Well, it seems that yesterday’s blog hit some home truths, that Mexican saying, “Padre noble, hijo rico, nieto pobre” – which means “Father, founder of the company, Son rich, and Grandson poor” certainly attracted some attention and from some of the comments and emails I’ve had, the realities and challenges of a family business are definitely alive and of some concern.
Let’s take a few of the points raised in the yesterday’s blog that created the most comment and not only see why but also offer some suggestions to solve the issues.
Succession Planning. In any business venture, the importance of succession planning (often called an exit strategy) cannot be understated. The very fact that members of the family discuss and agree as early as possible the way that the business will move from current owners to the next generation, the more certainty is created in not only the minds of all involved but in the business itself. If there is no succession planning process, how will the company develop and nurture its human resources? How will you assure a continuing sequence of qualified people to move up and take over when the current generation of managers and key people retire or move on? How will you be able to plan for the future of the company without some assurance that the key posts will be filled with family members able to carry on and excel? Succession planning is much more important than the time many companies devote to it would indicate.

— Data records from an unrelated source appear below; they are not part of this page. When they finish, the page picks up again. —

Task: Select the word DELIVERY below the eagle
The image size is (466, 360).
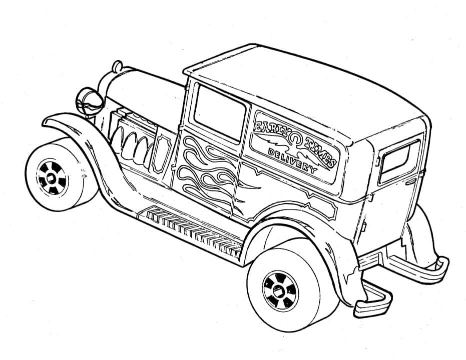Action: coord(293,160)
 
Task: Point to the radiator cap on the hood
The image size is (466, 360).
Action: coord(117,66)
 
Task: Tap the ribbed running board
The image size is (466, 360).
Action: coord(195,227)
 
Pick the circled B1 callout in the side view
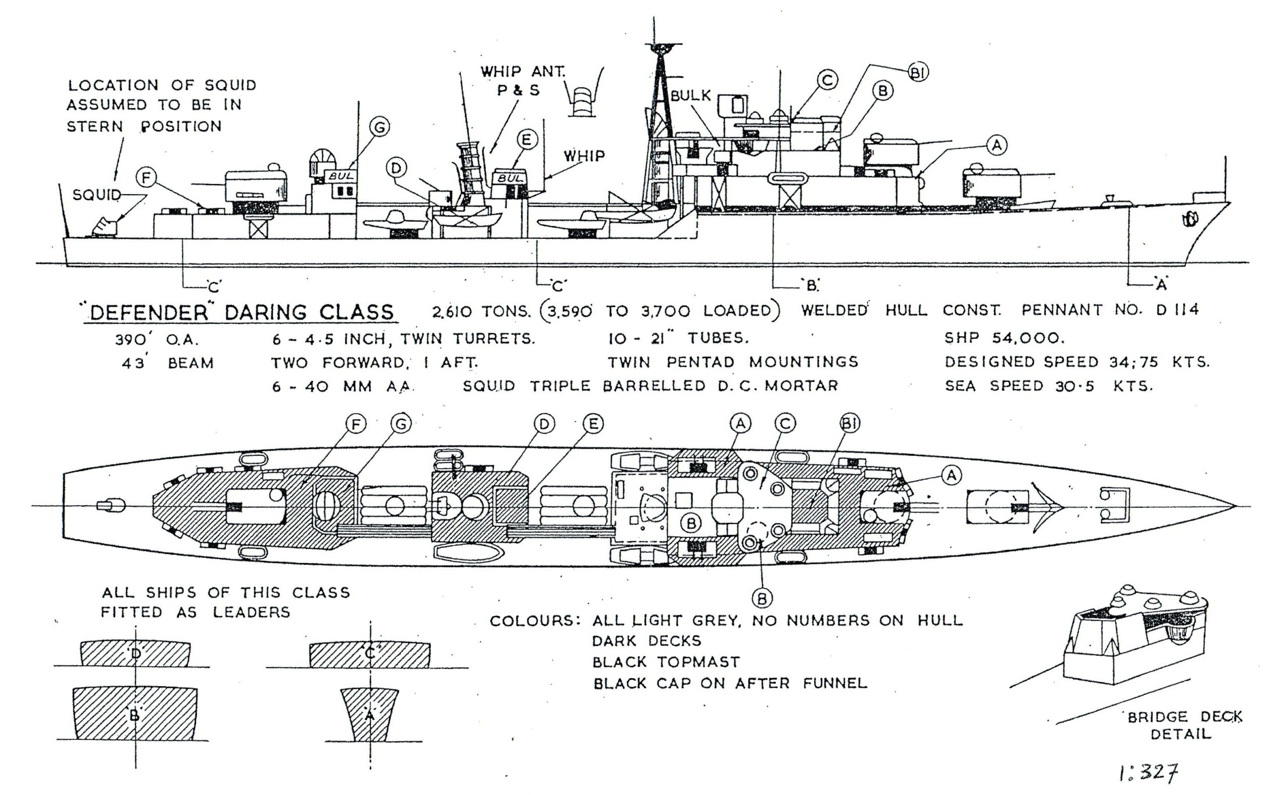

- Employment Function. When recruiting, selecting and hiring, naturally you always pick the smartest person you can find. However, there are many instances in a family business, where those who feel they “deserve a job” (whether they be a share holder or not) shouldn’t have a job. And if they have a job, what roles should they play. Individuals in all industries perform the best at what they like doing best. Determining what they are best at is often a matter of discussion between shareholders and key people within the business. However, if no agreement can be reached, one option is to create a performance based salary package, where either a small or large portion of the designated income is calculated against key performance indexes (KPI’s). This normally has the effect of either creating a true roll for a family member that allows them to perform at their best and therefore produce well for the company, or the individual concerned realises there is no place for them within the company. It must be said that owners in a situation like this have to be strong and resolute from the outset if this is the chosen course of action
- Written Strategy. In today’s world, a family business must document their aims, their strategy and their personal requirements – a business plan if you wish, and this must be done each year and reviewed during the year, as many times as you feel comfortable doing so. The very fact that there is something physical to relate back to (rather than a faded or distorted memory) ensures that the path the business owners have chosen is maintained. Putting together a business plan allows you to stroll through many aspects of your business future and helps you to have ready answers when needed. It does provide the owners with a road map whether it be your vision statement, how you want to expand or improve, your opposition, and the market. Don’t fall into the trap that many businesses do, which is to write a business plan a week before they need to approach the bank for funds, you need to have it on the shelf 24/7.
As I wrote yesterday, our industry is in the main, made up of many small family owned businesses, we are quintessentially a cottage industry, understanding the traps that can befall a family business and doing something proactive about it will assist you greatly today – and probably help the kids down the track too.